Task directions: Leave out the pictures and retype exactly the lines from the one with "Select the second product thumbnail image" through the end of the records.

The data:
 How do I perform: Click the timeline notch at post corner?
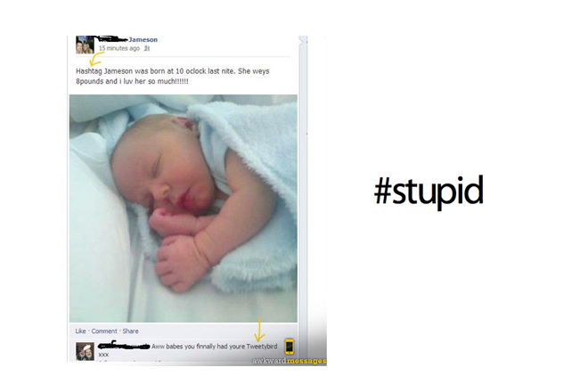pyautogui.click(x=301, y=41)
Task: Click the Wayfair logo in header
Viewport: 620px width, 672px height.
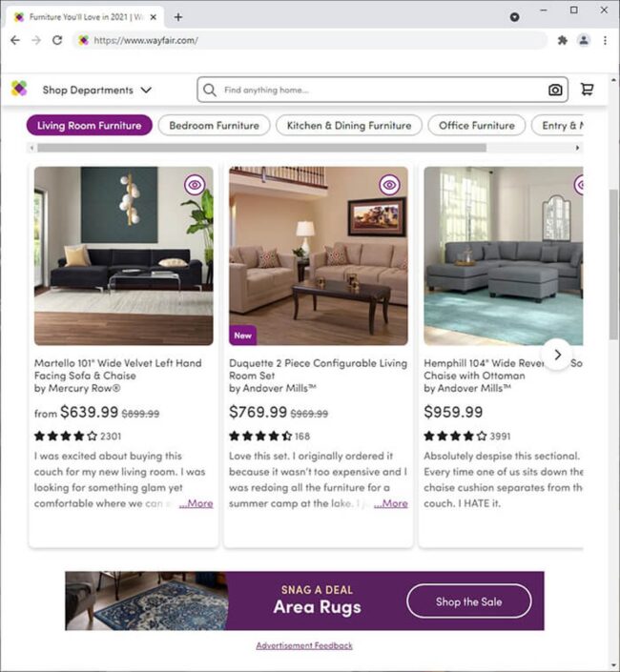Action: [x=19, y=89]
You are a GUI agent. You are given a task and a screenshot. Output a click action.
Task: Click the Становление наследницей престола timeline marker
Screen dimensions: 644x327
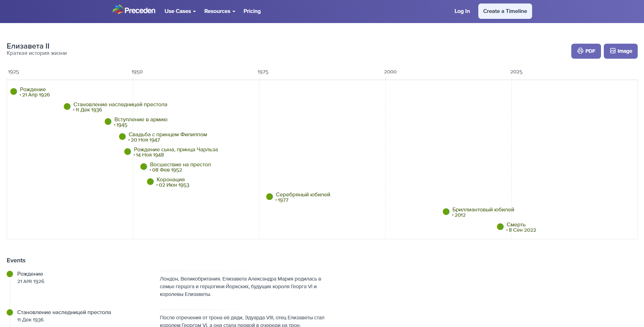[67, 107]
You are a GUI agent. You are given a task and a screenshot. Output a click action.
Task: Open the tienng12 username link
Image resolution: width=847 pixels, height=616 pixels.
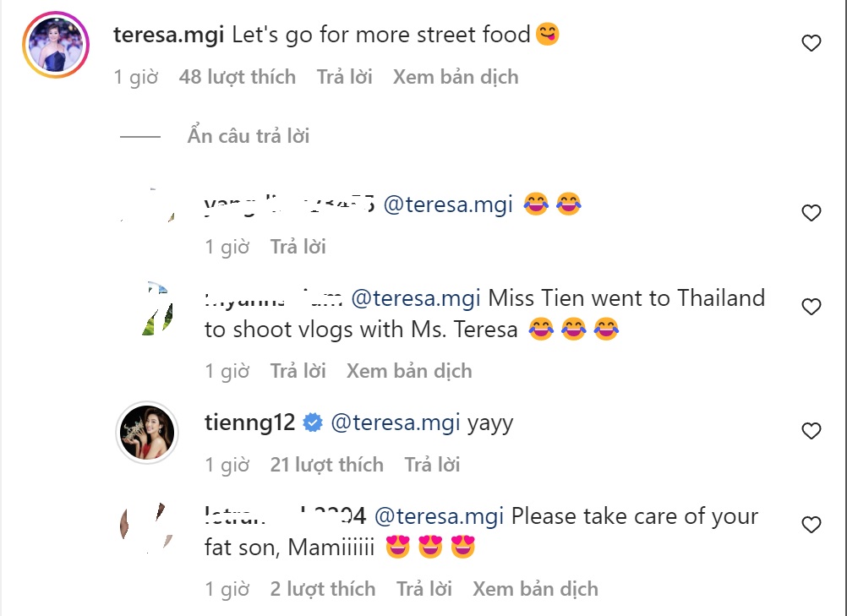[249, 422]
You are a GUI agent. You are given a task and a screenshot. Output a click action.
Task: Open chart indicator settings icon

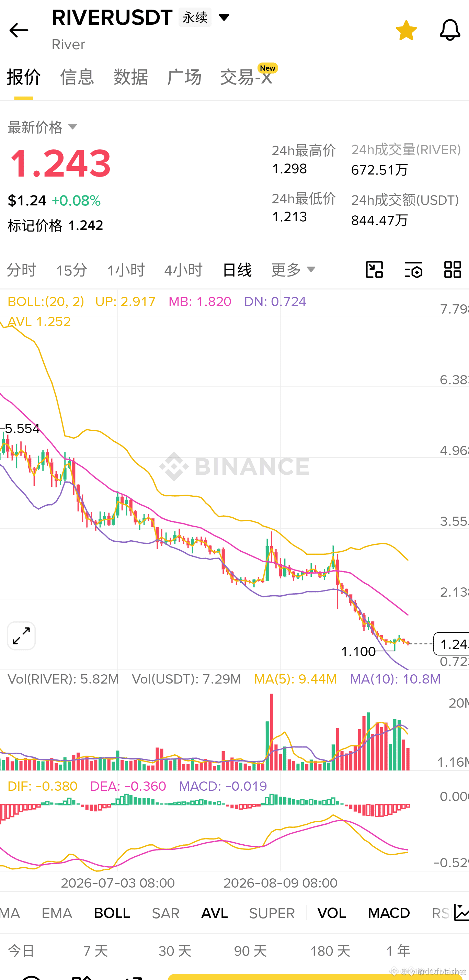coord(413,270)
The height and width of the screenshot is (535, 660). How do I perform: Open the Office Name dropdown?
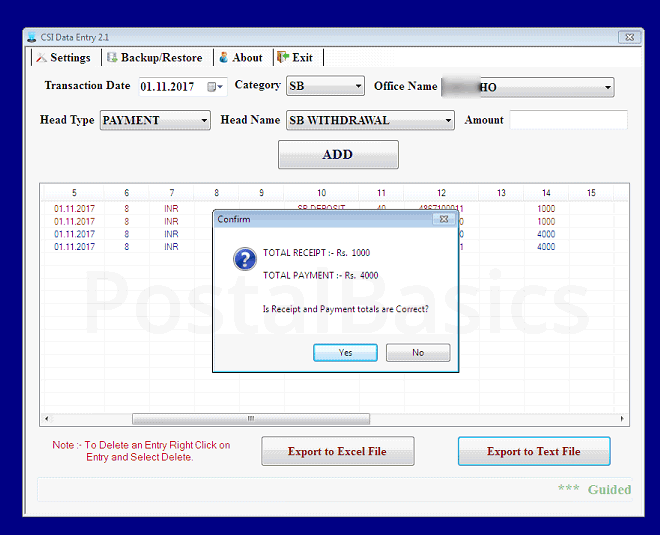point(607,88)
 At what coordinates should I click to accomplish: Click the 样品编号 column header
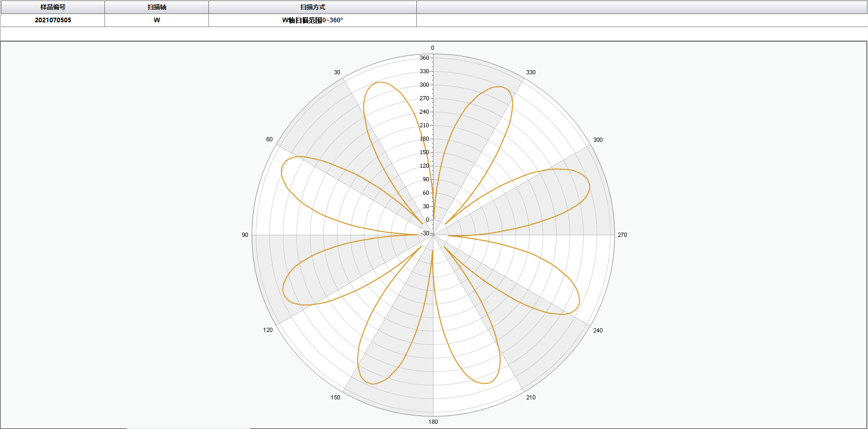click(x=52, y=7)

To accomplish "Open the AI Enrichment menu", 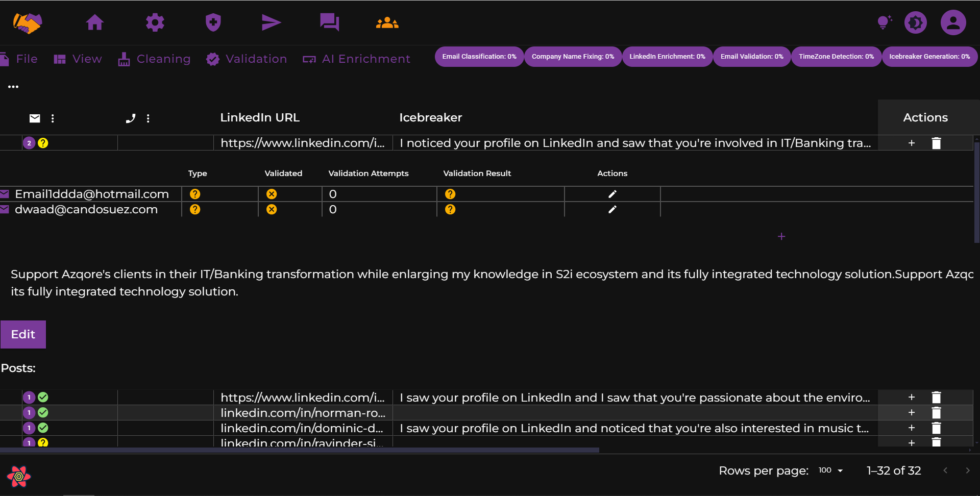I will pyautogui.click(x=356, y=59).
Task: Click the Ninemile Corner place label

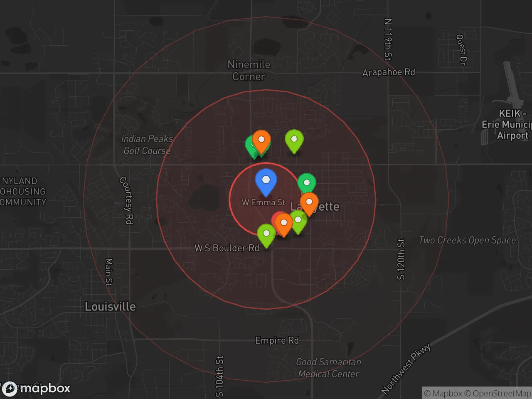Action: click(249, 70)
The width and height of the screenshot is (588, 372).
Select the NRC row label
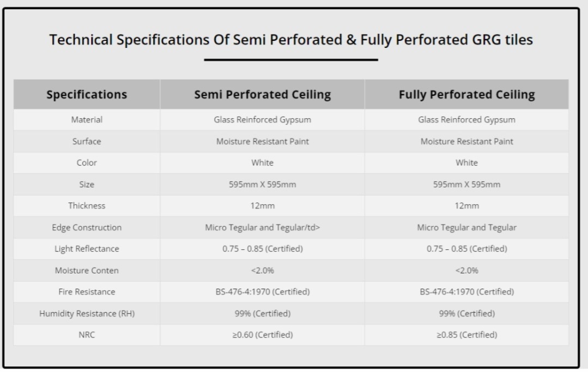pyautogui.click(x=87, y=335)
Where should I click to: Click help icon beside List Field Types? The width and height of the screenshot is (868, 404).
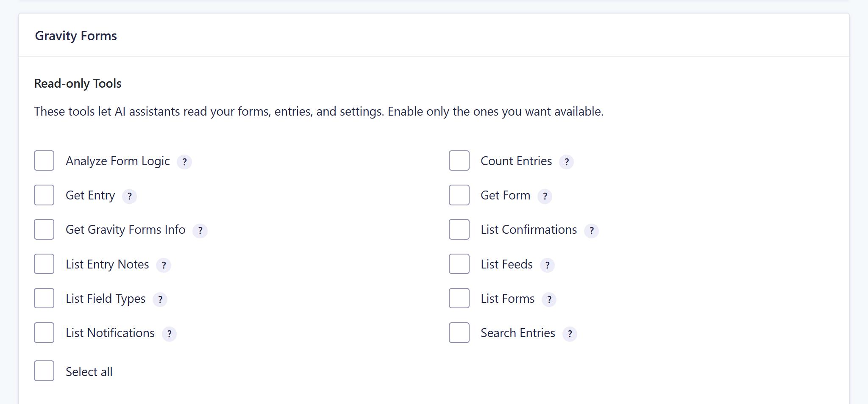click(x=160, y=299)
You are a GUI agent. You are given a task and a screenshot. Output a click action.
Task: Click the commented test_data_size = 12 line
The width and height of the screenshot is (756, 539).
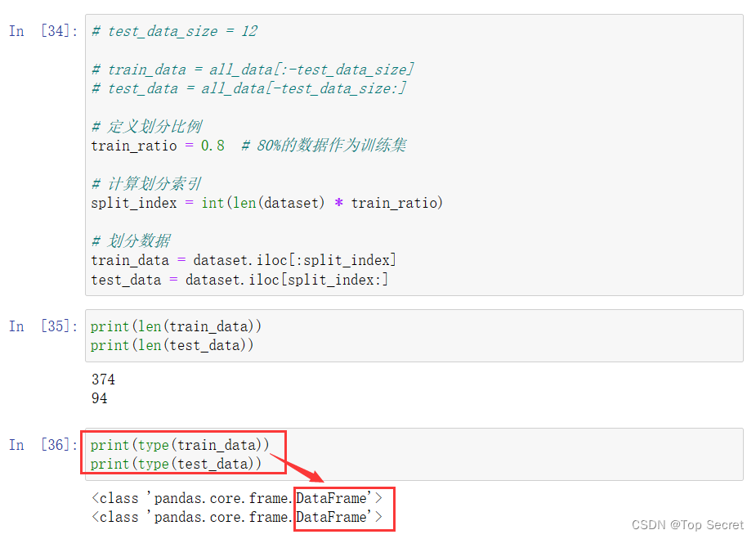[176, 30]
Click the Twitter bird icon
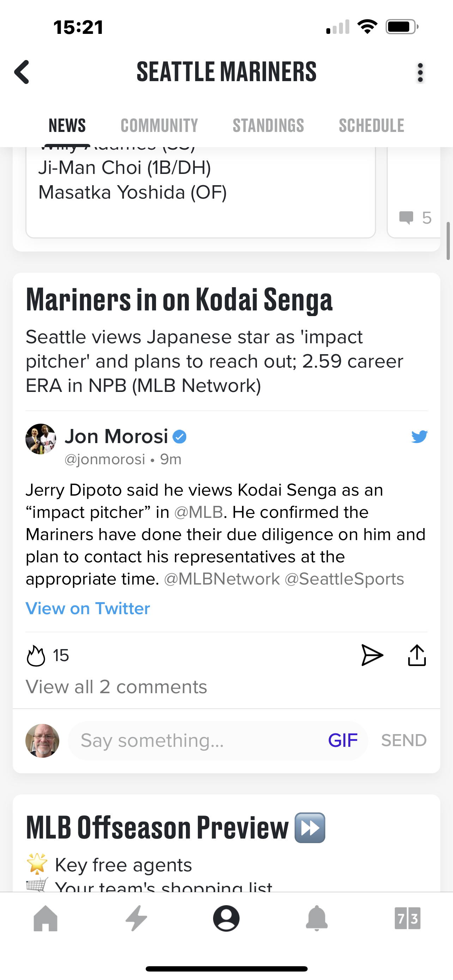 pos(419,437)
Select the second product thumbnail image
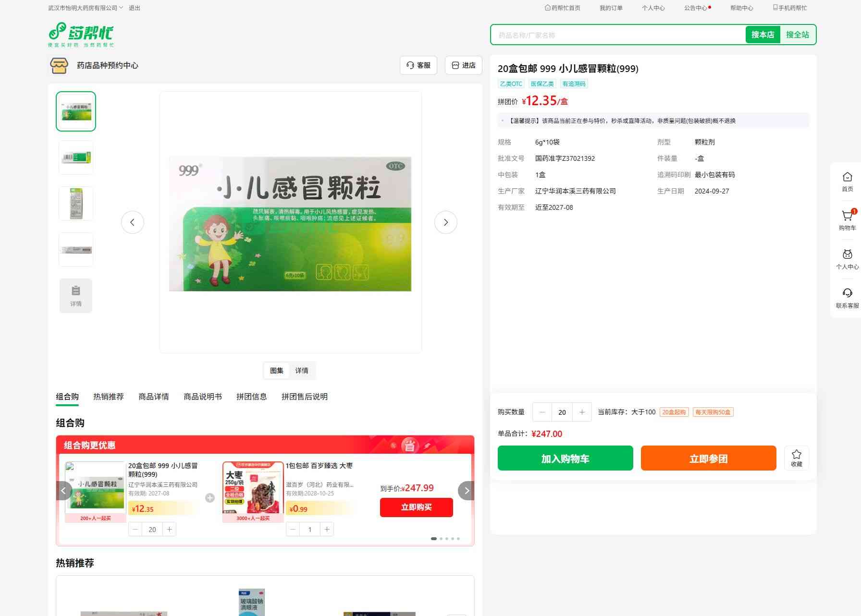Screen dimensions: 861x616 (x=76, y=157)
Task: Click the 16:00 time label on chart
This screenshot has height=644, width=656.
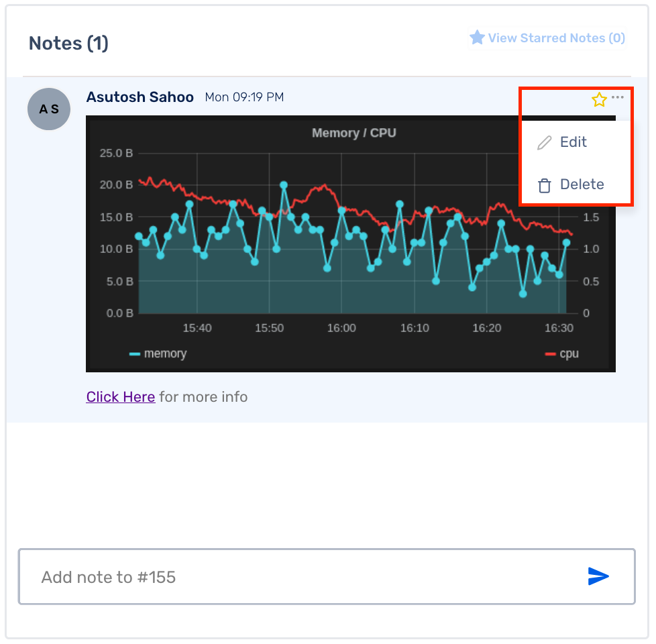Action: tap(341, 327)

Written response:
Select the second product thumbnail image
Screen dimensions: 861x616 (x=76, y=157)
Task: Click the 16:00 time label on chart
This screenshot has height=644, width=656.
Action: tap(341, 327)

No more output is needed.